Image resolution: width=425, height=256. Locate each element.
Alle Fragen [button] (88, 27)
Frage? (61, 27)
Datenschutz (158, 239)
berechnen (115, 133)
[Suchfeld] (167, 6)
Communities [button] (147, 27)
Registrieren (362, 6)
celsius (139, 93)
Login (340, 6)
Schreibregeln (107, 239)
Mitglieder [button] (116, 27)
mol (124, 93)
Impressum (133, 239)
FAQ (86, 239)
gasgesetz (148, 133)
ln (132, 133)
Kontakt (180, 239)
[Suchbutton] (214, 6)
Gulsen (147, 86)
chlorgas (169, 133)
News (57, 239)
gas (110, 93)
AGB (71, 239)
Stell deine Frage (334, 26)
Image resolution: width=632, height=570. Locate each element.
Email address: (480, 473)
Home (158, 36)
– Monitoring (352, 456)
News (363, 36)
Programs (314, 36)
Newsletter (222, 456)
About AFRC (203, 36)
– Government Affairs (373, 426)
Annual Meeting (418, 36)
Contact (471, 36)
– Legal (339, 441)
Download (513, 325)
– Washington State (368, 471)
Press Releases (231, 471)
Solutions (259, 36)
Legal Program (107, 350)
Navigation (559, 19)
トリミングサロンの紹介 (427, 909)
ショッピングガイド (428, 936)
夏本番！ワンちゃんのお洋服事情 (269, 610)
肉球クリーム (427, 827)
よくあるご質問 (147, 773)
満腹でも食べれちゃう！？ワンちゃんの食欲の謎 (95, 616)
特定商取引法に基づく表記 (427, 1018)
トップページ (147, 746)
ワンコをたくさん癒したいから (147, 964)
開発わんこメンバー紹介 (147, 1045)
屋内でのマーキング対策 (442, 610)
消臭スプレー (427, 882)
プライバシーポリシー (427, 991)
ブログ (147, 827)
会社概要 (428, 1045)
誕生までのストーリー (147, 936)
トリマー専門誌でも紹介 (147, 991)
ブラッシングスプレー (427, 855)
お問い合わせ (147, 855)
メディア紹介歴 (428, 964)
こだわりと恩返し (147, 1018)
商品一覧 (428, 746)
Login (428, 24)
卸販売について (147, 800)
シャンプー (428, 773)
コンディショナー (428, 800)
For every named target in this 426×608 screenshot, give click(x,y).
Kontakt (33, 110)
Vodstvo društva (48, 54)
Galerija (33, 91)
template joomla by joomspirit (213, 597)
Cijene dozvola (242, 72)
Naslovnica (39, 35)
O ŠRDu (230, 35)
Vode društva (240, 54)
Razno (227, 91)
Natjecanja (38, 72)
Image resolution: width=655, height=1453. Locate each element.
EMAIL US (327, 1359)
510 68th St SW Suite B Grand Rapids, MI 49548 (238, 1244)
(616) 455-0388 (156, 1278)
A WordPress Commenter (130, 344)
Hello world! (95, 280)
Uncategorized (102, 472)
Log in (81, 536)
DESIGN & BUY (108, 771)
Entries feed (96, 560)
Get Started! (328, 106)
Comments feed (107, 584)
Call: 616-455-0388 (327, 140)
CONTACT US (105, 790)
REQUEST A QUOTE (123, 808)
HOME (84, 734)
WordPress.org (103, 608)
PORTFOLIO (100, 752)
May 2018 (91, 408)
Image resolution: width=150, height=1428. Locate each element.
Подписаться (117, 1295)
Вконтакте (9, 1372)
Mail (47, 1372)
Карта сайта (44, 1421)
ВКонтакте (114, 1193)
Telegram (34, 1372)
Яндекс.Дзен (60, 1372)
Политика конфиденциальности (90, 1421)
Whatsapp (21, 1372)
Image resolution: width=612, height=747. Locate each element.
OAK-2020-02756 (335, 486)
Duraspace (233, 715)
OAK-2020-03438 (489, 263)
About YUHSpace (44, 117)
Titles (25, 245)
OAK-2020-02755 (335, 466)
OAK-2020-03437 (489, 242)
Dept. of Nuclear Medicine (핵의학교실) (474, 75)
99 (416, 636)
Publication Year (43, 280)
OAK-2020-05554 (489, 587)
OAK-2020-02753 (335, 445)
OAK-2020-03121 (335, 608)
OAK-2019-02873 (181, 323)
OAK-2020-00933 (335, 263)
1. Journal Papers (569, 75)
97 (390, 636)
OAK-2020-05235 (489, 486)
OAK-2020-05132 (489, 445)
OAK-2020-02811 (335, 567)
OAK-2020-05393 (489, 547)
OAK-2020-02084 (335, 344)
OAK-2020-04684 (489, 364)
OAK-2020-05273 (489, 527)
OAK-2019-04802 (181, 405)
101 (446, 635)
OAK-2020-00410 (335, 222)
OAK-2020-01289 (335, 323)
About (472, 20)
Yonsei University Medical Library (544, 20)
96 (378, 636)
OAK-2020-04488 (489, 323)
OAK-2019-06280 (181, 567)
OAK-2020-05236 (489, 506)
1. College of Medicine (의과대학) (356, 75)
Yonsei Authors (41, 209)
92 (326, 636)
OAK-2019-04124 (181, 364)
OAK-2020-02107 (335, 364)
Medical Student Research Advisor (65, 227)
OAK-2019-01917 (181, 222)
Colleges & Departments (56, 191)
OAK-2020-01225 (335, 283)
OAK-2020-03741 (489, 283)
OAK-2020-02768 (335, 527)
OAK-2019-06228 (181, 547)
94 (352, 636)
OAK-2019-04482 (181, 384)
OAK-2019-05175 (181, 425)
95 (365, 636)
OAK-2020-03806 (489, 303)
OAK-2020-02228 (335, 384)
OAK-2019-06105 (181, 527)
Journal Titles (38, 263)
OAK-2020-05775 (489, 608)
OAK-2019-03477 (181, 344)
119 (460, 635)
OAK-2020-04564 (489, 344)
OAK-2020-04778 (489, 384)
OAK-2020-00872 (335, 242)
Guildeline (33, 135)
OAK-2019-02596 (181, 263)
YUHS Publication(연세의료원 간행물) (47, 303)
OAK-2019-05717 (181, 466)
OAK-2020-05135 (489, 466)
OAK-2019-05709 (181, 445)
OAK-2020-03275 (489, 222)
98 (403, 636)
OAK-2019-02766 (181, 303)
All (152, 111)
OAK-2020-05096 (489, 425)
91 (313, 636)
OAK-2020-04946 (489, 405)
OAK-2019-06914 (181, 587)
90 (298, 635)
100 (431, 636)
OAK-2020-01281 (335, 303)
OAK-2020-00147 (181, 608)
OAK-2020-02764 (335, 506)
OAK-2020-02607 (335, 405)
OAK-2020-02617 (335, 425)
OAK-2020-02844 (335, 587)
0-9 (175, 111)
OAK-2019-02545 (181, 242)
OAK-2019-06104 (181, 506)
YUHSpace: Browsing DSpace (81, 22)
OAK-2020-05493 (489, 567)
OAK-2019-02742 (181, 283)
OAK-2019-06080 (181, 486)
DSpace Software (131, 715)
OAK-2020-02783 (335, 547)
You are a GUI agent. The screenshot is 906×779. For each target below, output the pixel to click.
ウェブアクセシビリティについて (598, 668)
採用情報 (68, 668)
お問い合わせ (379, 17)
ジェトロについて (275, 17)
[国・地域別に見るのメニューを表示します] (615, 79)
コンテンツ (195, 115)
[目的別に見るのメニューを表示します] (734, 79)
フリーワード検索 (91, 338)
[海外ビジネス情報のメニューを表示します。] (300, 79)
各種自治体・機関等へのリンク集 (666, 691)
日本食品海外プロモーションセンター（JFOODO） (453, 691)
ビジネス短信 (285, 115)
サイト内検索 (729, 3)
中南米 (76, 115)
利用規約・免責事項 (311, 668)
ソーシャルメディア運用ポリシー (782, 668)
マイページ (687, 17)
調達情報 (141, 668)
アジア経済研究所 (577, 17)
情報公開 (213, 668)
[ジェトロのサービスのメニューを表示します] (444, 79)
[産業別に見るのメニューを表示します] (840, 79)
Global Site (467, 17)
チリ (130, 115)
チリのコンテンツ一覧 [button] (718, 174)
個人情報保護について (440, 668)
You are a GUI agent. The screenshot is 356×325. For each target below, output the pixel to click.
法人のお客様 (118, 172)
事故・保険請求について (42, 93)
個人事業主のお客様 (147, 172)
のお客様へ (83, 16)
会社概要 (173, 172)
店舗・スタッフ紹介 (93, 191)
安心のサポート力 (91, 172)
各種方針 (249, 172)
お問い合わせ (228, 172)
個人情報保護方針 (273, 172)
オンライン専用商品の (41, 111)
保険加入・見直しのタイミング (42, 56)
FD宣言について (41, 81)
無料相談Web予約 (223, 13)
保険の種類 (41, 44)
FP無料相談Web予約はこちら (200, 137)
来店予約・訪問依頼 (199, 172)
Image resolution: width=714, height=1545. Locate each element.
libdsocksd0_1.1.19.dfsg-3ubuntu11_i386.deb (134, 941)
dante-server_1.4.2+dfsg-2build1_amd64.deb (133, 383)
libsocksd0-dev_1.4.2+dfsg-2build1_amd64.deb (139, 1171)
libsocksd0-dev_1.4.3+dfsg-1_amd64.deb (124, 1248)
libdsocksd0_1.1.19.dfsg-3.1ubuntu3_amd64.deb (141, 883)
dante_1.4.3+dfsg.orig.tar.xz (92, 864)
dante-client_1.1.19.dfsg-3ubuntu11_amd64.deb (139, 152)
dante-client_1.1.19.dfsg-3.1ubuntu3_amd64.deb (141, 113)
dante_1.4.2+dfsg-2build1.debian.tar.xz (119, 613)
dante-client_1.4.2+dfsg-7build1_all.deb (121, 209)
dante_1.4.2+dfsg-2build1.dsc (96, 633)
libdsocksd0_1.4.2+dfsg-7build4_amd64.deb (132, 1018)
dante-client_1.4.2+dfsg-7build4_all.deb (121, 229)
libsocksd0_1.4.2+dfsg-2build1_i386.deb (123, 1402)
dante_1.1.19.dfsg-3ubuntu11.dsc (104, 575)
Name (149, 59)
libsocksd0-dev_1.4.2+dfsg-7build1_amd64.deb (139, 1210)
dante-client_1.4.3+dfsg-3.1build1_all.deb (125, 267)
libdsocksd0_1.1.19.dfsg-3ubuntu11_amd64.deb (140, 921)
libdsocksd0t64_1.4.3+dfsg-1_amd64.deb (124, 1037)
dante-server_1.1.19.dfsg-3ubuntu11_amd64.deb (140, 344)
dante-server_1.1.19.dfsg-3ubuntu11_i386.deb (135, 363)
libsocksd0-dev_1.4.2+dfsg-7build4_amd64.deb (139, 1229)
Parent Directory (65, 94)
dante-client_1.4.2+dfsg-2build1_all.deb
——————————
### YOUR GOAL
Lay out the stretch from the start of the entries through the line containing "Mitglieder [button] (116, 27)" as a Markdown table. Use the columns No. and Text, give each line its running number, and skip any blank lines.

### FINAL ANSWER
| No. | Text |
|---|---|
| 1 | Image resolution: width=425, height=256. Locate each element. |
| 2 | Alle Fragen [button] (88, 27) |
| 3 | Frage? (61, 27) |
| 4 | Datenschutz (158, 239) |
| 5 | berechnen (115, 133) |
| 6 | [Suchfeld] (167, 6) |
| 7 | Communities [button] (147, 27) |
| 8 | Registrieren (362, 6) |
| 9 | celsius (139, 93) |
| 10 | Login (340, 6) |
| 11 | Schreibregeln (107, 239) |
| 12 | Mitglieder [button] (116, 27) |